Ford Mustang Forums banner

1 - 12 of 12 Posts

·
Registered
Joined
·
705 Posts
Discussion Starter #1
I am installing my cobra rear brakes on my 95 GT noticed that rear caliper mounts are really close to the rotor.

I read that the cobra caliper mounts are a little different. I thought about grinding my mounts to clear.

is there a braking advantage with cobra rear caliper mounts (besides that they clear the rotor?

also how much clearence do i need from the mount to the rotor

thanks fellas for your time
Jay
 

·
Registered
Joined
·
2,133 Posts
I am installing my cobra rear brakes on my 95 GT noticed that rear caliper mounts are really close to the rotor.

I read that the cobra caliper mounts are a little different.
Yep. The cobra brackets have a wider slot to accomodate a wider rotor.

I thought about grinding my mounts to clear.
That will work just fine.

is there a braking advantage with cobra rear caliper mounts (besides that they clear the rotor?
No.

also how much clearence do i need from the mount to the rotor
It doesn't take much. The rotor shouldn't be moving with respect to the bracket. The only reason is would is if the hub or axle are bending under hard cornering (REALLY hard -- it'd be pretty tough to get this to happen with street tires and a factory suspension.)

I'd open it up to whatever you're comfirtable with. If you see evidence of it rubbing, grind on it more.

If your anal, you can always get the correct Cobra brackets at the local Ford dealership.
 

·
Super Moderator
Joined
·
27,653 Posts
If they're close to the outside of the rotor, shim the brackets out from the axle with washers. If theyr'e close to the inside of the rotor, you may be due for a trac-lok rebuild.

In any case make sure you have the rotor tightened down on the axle before you make any final determinations.
 

·
Premium Member
Joined
·
753 Posts
If they're close to the outside of the rotor, shim the brackets out from the axle with washers. If theyr'e close to the inside of the rotor, you may be due for a trac-lok rebuild.

In any case make sure you have the rotor tightened down on the axle before you make any final determinations.
+1!

I had occasional rubbing with really hard right hand turns. Just rebuilt my rear from rotor to rotor and no more rubbing. :D
 

·
Registered
Joined
·
630 Posts
Just my .02, Id buy new ones.. The first time I did the conversion I ground down the caliper braket.. It worked but I never felt confortable with sections cut away. After about a week I went to the local ford parts "palace" and purchased the new Cobra brakets.. all fit and were centered.
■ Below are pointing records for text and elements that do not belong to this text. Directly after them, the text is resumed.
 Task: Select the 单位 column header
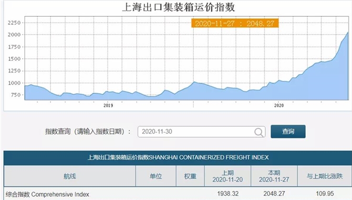(x=156, y=176)
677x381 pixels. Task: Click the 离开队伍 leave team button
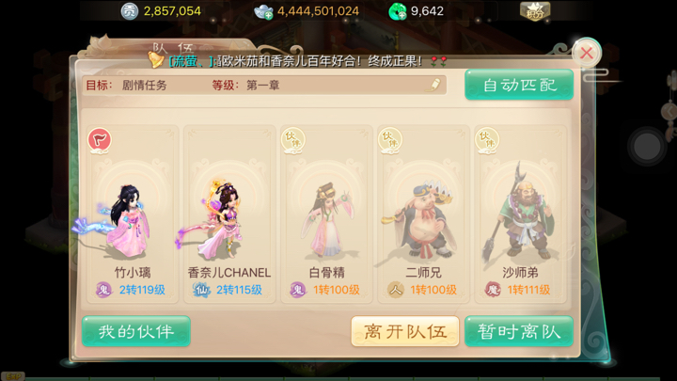(x=405, y=331)
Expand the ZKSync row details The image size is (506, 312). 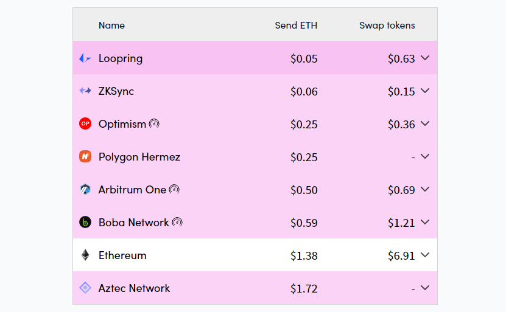tap(425, 91)
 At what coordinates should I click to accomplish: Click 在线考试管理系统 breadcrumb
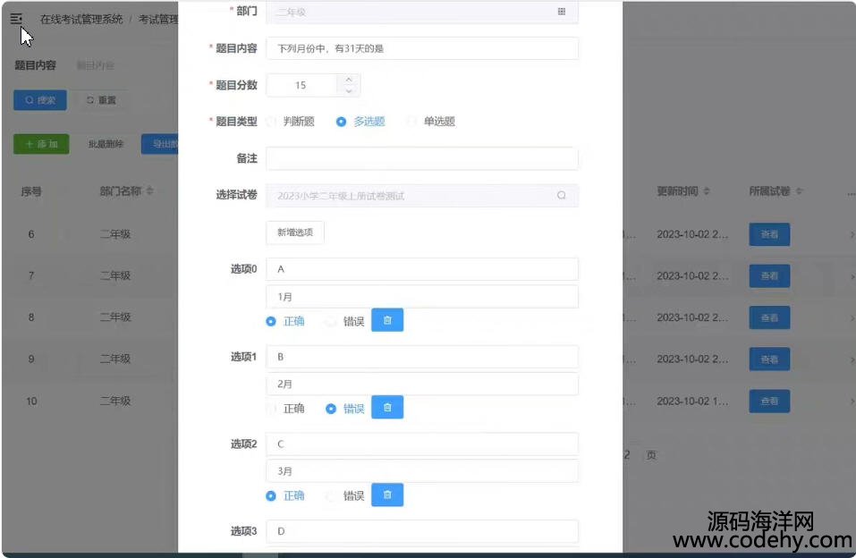81,19
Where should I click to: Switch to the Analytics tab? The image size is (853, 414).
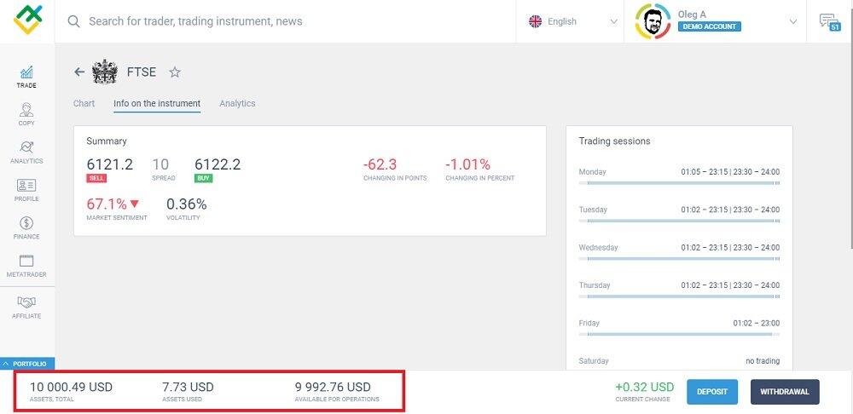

And as stated above, there are no advantages to new pieces.. and if you must grid make sure the bracket is centered.

Best of Luck
 

·
Registered
Joined
·
313 Posts
Just my .02, Id buy new ones.. The first time I did the conversion I ground down the caliper braket.. It worked but I never felt confortable with sections cut away. After about a week I went to the local ford parts "palace" and purchased the new Cobra brakets.. all fit and were centered.
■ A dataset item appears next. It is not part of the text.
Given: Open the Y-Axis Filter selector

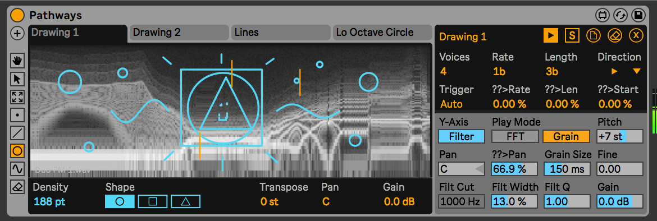Looking at the screenshot, I should pos(462,136).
And as stated above, there are no advantages to new pieces.. and if you must grid make sure the bracket is centered.

Best of Luck
I agree. I have ground mine down as well, but am not comfortable with it. I plan to swap mine out for cobra calipers before my next track session. It seems like it would be easy to make a stress riser if not ground down right.
 

·
Registered
Joined
·
313 Posts
I ground down until it would clear. It really was not all that much, but I would feel better with a factory cast caliper.
 

·
Registered
Joined
·
705 Posts
Discussion Starter #10
thanks fellas for all the replies

I have a detroit tru trac rearend so it axles should be centered good.

I removed them it looked like i was going to have to gring about 1/8 of inch of the inside of the outside.
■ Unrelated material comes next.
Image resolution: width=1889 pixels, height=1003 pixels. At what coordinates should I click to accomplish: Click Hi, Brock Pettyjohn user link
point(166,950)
Then i looked at how bad my slide pins looked and decided just to replace them. I went to ford and bought them today.

If this was a street car i would have prolly ran the stock GT brackets.

Thanks for all the tips/advice

Jay
 

·
Registered
Joined
·
305 Posts
Grinding them is no big deal- there is plenty of metal left. Mine have held up fine for a couple years with 14" wide slicks and Hawk HP+ pads- that's bound to be more stress than most people put them through. Before that I ran them for a couple years with tiny 275 Kumho V710s.
 

·
Registered
Joined
·
32 Posts
As everyone has said, grinding should work but I'd just go for the correct Cobra part. I've seen some scary endplay with worn out Traction Loks!